Most stock market participants may be thinking the worst is over for stocks, others think we are on the verge of another 2008 collapse. This is one of those times when there is a tremendous amount of uncertainty. In fact, other than 2008 and 1987 uncertainty is as high as it’s ever been. A few weeks ago I told you about the only stock market indicator that matters which is the 20 month simple moving average. This is a very simple indicator, if the S&P 500 index closes the month above the line we remain in a bull market. However, if the average closes below the line we are almost certainly entering another bear market similar to 2008-2009.
In order to avoid that, we will want to see the S&P 500 ETF close above $119.62 and the S&P 500 cash index above 1202. As I write this the S&P 500 cash index is trading at 1208 after climbing back above the moving average during yesterday’s huge rally. It is possible for this indicator to give a false signal but that doesn’t happen very often. As you can see in the chart above the severe Asian crisis related sell off in October 1998 closed right on the average and it continued to jab it in the weeks ahead before going back to new highs. This is what I’m hoping will happen in this case. You can see that last year the market was testing the 20 month average at the time Bernanke announced QE2. The successful test was the best buying opportunity of the year.

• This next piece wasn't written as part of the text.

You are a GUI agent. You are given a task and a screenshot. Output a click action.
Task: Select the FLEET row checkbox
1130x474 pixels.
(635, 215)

However when you look back at 2000 you can see that after breaking below the line in October 2000 it managed to close well above it. Then in November it took out the October lows before rallying back up to the line and failing. Again in January the highs were just below the line and that was the final tipping point.

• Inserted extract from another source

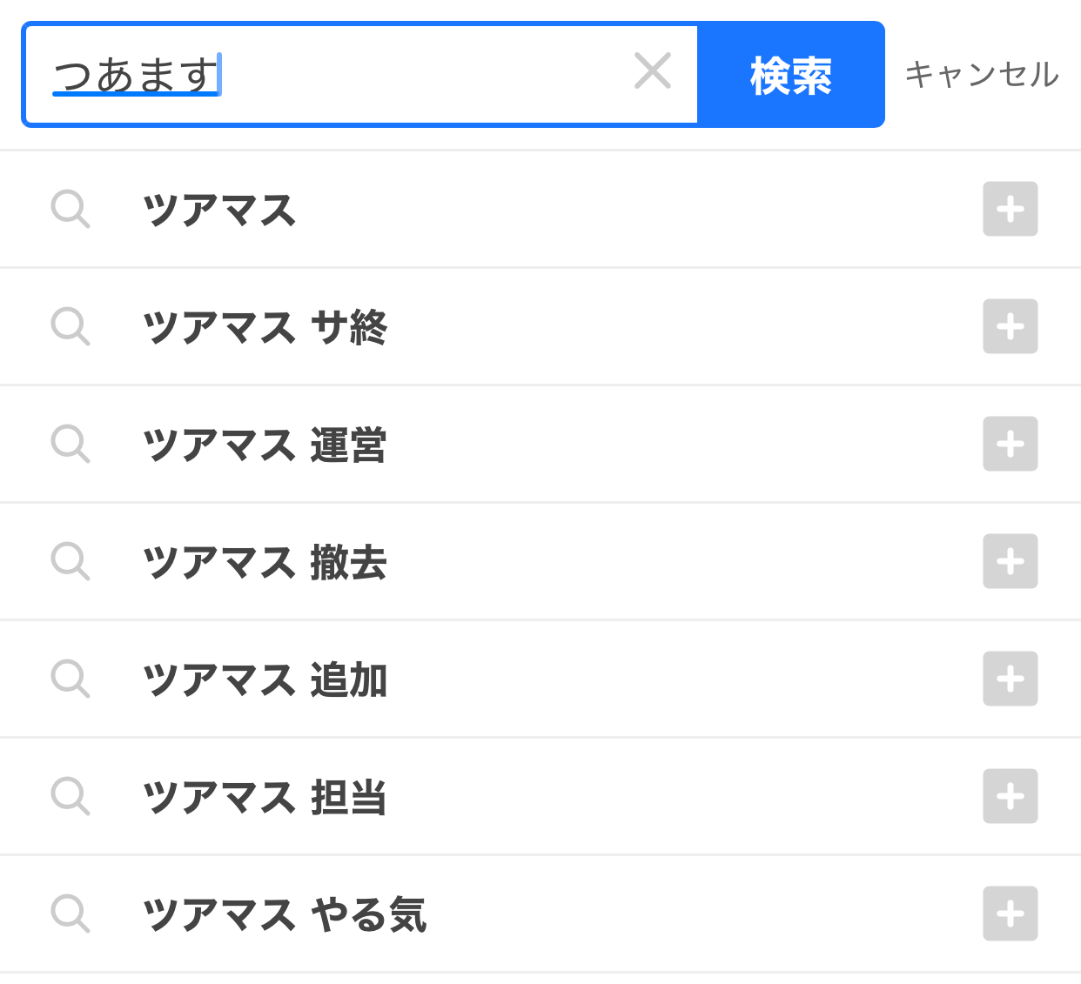
Task: Choose the ツアマス 運営 suggestion
Action: point(541,445)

If we close out the month of August above the line, I would like to see a retest of the line in September and have it hold. If it drops back below it next month that would be a sign of ongoing weakness. The market got fairly washed out in the first half of August so there really shouldn’t need to be more weakness unless there really is an underlying problem such as a double dip recession. That is what is ultimately going to play out if we do go into a second bear market move. The market normally leads the economy by 6 months, so if the market breaks down from here so will the economy.
I am currently long stocks and especially bullish on the Nadaq and the oil etf (XLE) as the energy stocks were literally pounded during this market decline. However, if we go back below 1200 I will be out of stocks. I would rather miss out on a rally than sit through a beating like the one we saw in 2008-2009. In fact, I’ll probably check out the short etf list and see if there are a few candidates to catch the downside.
However until the market fails you can see by the chart below that the Bullish Percentage for oil stocks recently reached 2 and is just coming off the bottom. This is why I’m bullish on energy stocks unless the bottom falls out of the S&P 500.